- [TO DO] Would you copy all lines in the data that contain the word "Leverage"?

- [INFORMATION SHOWN]
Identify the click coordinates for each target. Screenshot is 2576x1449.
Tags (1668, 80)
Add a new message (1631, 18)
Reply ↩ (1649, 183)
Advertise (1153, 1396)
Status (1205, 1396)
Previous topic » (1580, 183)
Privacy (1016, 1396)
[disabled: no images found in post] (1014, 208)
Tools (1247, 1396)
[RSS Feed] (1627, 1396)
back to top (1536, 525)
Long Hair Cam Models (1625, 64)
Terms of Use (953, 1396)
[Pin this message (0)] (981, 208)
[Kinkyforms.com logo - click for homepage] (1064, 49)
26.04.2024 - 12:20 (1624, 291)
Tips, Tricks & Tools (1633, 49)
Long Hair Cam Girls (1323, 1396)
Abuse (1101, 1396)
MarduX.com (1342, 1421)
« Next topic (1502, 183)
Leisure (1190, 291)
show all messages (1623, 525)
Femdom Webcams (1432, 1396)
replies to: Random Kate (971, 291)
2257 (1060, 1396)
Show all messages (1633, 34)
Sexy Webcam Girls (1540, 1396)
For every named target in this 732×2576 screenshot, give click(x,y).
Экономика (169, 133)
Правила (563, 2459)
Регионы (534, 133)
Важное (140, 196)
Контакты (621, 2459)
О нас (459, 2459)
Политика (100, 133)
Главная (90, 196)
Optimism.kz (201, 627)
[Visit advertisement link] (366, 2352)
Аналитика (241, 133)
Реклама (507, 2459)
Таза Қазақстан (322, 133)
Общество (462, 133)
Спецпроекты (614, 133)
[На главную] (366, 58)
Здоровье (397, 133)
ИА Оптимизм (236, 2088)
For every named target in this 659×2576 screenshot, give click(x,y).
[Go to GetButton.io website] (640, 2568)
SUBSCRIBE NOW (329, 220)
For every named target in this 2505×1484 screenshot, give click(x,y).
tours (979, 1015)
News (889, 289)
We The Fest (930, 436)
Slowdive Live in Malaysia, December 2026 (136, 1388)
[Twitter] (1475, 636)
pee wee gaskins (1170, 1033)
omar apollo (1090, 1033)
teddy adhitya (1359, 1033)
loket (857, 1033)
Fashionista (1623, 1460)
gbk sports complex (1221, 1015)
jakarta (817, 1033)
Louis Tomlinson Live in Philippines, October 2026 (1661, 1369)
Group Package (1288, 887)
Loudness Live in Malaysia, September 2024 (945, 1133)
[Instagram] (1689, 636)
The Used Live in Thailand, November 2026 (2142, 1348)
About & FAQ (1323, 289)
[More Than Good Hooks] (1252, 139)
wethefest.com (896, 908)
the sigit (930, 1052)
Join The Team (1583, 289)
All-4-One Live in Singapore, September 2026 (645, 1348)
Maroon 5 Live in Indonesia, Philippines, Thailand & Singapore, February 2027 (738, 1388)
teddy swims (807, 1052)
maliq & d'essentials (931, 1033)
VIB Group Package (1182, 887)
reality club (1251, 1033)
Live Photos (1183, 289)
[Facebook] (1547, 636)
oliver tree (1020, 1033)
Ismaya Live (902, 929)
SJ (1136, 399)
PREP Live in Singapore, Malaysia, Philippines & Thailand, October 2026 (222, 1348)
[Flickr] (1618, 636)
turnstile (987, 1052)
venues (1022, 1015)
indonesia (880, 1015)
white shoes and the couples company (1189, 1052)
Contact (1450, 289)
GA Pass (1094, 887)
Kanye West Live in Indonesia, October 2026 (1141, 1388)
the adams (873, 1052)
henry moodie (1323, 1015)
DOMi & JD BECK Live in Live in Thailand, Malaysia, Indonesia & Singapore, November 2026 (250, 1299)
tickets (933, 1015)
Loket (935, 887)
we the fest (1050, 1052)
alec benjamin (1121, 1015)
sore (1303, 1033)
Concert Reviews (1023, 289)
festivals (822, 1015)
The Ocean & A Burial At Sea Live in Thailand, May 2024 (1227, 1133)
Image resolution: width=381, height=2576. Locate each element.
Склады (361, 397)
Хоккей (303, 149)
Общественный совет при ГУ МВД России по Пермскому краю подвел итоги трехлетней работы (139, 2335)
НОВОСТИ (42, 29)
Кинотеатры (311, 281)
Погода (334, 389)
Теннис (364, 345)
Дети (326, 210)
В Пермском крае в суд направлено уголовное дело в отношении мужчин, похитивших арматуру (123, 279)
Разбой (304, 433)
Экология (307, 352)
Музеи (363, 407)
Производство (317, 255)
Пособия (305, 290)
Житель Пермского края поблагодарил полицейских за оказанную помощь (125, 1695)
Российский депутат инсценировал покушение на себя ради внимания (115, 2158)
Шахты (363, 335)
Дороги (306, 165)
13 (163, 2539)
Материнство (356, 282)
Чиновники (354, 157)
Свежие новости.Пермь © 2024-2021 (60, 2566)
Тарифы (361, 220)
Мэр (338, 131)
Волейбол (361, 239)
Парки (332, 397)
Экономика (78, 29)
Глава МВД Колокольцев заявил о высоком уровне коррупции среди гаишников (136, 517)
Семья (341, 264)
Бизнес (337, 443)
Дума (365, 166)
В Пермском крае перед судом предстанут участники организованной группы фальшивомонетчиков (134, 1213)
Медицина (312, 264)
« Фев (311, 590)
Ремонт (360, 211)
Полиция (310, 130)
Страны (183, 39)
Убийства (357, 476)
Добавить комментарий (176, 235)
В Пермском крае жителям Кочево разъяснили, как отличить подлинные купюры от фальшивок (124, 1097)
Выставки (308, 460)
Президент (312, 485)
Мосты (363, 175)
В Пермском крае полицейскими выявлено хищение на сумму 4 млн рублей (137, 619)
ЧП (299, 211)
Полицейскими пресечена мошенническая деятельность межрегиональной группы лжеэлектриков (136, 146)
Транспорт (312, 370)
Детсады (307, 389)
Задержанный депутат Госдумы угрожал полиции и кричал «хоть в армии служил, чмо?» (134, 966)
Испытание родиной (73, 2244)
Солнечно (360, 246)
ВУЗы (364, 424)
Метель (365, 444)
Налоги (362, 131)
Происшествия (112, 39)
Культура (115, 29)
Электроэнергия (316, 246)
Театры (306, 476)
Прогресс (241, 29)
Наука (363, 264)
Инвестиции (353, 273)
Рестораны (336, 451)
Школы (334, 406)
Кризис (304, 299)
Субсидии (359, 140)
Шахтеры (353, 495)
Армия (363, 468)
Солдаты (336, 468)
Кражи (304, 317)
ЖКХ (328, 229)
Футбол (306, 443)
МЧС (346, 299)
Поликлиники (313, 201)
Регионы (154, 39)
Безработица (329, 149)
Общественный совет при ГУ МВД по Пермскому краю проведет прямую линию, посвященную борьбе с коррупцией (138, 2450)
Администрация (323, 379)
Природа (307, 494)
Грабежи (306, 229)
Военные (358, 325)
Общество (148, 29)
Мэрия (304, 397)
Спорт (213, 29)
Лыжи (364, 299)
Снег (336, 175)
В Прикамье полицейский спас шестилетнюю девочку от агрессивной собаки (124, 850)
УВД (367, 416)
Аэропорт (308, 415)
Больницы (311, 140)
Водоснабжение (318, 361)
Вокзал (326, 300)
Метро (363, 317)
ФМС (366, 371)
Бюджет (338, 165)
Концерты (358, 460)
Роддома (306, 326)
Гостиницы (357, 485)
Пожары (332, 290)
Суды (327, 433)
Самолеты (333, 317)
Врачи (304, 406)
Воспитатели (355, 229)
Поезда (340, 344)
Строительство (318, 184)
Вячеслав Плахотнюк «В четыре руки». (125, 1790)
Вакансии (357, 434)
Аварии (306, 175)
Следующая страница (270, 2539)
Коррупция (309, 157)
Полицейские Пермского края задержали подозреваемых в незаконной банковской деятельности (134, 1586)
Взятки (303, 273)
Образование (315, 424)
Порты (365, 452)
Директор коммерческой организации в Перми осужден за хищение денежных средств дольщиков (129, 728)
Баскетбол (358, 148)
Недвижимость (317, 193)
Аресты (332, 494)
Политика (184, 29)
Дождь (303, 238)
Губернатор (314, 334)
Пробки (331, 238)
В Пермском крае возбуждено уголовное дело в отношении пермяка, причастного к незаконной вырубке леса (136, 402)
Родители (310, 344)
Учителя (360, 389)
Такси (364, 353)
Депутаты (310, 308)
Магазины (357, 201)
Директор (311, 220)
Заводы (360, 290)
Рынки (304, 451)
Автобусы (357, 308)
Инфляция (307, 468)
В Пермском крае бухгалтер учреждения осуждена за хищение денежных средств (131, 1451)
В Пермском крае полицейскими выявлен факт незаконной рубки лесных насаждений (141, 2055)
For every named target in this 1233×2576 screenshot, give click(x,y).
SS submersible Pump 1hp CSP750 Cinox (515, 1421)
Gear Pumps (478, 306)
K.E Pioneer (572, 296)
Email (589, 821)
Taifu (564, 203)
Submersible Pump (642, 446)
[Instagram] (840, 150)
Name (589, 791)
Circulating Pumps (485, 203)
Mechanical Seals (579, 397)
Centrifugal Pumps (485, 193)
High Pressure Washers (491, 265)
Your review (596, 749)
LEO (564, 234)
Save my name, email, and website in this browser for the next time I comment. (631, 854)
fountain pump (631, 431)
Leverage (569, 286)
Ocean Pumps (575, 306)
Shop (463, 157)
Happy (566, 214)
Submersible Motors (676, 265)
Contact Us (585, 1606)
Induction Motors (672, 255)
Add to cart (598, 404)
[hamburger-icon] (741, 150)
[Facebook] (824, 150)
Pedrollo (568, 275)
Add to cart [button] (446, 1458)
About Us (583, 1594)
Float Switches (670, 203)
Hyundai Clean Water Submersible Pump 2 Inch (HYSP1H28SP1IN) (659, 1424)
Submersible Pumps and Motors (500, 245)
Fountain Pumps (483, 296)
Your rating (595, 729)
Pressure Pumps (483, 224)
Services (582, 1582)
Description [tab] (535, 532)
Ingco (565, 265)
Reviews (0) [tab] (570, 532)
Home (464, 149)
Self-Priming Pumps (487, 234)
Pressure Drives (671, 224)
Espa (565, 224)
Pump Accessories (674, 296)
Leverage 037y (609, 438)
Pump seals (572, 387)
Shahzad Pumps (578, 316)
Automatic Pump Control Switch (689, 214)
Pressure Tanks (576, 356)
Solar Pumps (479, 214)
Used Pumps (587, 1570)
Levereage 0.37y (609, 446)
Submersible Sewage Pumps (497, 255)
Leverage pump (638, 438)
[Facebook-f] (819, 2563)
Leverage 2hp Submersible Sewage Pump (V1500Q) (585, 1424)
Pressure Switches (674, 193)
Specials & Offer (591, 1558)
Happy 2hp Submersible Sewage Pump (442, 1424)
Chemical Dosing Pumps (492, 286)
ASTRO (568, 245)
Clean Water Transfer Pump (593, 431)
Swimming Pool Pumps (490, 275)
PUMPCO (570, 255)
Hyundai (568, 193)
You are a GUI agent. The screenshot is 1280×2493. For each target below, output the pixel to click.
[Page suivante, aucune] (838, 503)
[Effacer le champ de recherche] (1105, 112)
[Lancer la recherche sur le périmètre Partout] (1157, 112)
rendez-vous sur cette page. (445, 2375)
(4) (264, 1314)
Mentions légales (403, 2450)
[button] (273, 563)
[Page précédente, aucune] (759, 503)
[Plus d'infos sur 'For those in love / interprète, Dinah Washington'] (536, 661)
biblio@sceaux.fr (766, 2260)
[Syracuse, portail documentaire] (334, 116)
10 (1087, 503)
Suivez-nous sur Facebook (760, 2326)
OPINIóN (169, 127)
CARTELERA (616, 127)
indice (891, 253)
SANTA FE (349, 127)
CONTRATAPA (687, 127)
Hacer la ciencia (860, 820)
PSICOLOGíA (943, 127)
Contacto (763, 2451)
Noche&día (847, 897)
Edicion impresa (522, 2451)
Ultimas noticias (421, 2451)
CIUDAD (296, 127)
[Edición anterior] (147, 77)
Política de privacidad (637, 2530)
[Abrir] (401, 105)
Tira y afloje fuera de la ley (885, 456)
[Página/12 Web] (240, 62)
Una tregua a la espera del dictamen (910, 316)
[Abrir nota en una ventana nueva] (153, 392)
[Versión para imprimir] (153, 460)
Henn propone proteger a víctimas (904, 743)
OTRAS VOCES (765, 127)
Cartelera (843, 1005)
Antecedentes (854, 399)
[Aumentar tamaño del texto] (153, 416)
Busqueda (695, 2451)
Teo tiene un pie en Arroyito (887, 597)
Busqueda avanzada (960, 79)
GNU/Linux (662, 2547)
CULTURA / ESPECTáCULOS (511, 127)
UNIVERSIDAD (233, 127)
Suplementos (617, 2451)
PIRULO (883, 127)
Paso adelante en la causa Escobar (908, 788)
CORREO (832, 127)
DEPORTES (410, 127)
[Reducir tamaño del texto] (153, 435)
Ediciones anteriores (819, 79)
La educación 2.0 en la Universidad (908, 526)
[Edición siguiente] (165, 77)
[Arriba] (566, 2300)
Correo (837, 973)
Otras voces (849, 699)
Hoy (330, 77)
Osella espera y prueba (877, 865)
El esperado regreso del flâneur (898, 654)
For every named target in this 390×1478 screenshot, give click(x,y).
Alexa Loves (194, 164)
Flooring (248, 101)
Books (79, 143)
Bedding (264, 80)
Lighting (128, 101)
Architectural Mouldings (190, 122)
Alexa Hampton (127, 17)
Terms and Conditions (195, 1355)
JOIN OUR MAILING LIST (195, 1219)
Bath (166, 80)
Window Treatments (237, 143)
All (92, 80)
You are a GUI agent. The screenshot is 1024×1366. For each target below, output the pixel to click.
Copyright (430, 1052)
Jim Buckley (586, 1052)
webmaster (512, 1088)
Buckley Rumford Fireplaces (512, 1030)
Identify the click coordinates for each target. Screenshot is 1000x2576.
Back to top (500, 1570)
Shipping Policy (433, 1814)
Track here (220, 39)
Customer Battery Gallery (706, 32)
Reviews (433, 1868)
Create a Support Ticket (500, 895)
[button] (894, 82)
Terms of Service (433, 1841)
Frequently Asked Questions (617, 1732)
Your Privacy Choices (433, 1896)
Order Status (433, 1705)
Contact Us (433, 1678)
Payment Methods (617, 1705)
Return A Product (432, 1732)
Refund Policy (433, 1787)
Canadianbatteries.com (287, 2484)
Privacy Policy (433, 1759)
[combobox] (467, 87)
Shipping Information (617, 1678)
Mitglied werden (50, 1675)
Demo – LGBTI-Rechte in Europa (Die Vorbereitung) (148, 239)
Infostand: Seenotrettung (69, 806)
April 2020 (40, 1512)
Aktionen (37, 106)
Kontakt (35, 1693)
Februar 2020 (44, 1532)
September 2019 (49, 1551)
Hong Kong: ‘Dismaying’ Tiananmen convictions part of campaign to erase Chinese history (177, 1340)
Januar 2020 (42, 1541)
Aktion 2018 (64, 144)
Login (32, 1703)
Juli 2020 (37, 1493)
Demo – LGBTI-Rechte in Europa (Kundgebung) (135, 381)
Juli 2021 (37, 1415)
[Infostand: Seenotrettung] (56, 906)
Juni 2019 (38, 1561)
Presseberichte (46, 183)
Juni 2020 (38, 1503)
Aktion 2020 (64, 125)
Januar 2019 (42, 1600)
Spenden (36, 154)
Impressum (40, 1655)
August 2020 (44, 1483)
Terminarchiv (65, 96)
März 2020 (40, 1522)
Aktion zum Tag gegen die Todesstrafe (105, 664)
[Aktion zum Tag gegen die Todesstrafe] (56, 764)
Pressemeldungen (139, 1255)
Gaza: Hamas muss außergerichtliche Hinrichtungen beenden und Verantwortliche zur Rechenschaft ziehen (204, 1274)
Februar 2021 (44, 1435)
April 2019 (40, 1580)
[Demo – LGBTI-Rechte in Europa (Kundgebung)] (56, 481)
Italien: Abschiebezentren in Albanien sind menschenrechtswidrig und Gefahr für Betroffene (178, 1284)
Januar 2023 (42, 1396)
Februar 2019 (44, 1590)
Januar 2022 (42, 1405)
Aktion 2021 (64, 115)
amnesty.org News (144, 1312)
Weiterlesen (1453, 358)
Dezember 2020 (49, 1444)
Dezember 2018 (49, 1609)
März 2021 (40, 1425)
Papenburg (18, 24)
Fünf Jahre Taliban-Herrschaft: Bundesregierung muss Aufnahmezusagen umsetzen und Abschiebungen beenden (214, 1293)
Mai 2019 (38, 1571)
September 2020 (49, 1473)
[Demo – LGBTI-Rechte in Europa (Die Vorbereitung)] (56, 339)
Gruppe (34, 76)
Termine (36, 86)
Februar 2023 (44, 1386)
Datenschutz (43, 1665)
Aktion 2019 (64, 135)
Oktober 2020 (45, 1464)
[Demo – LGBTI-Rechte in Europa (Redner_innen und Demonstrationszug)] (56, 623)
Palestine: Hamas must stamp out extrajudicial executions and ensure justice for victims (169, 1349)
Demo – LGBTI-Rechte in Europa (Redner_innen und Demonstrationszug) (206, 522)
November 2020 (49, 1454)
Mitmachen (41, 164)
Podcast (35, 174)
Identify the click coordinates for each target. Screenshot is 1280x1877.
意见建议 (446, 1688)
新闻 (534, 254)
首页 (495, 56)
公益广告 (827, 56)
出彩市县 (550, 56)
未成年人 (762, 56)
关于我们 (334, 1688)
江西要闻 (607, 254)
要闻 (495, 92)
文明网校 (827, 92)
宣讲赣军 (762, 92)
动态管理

- [OUTPUT FOR THIS TASK]
Leverage (569, 286)
Leverage 037y (609, 438)
Leverage pump (638, 438)
Leverage 2hp Submersible Sewage Pump (V1500Q) (585, 1424)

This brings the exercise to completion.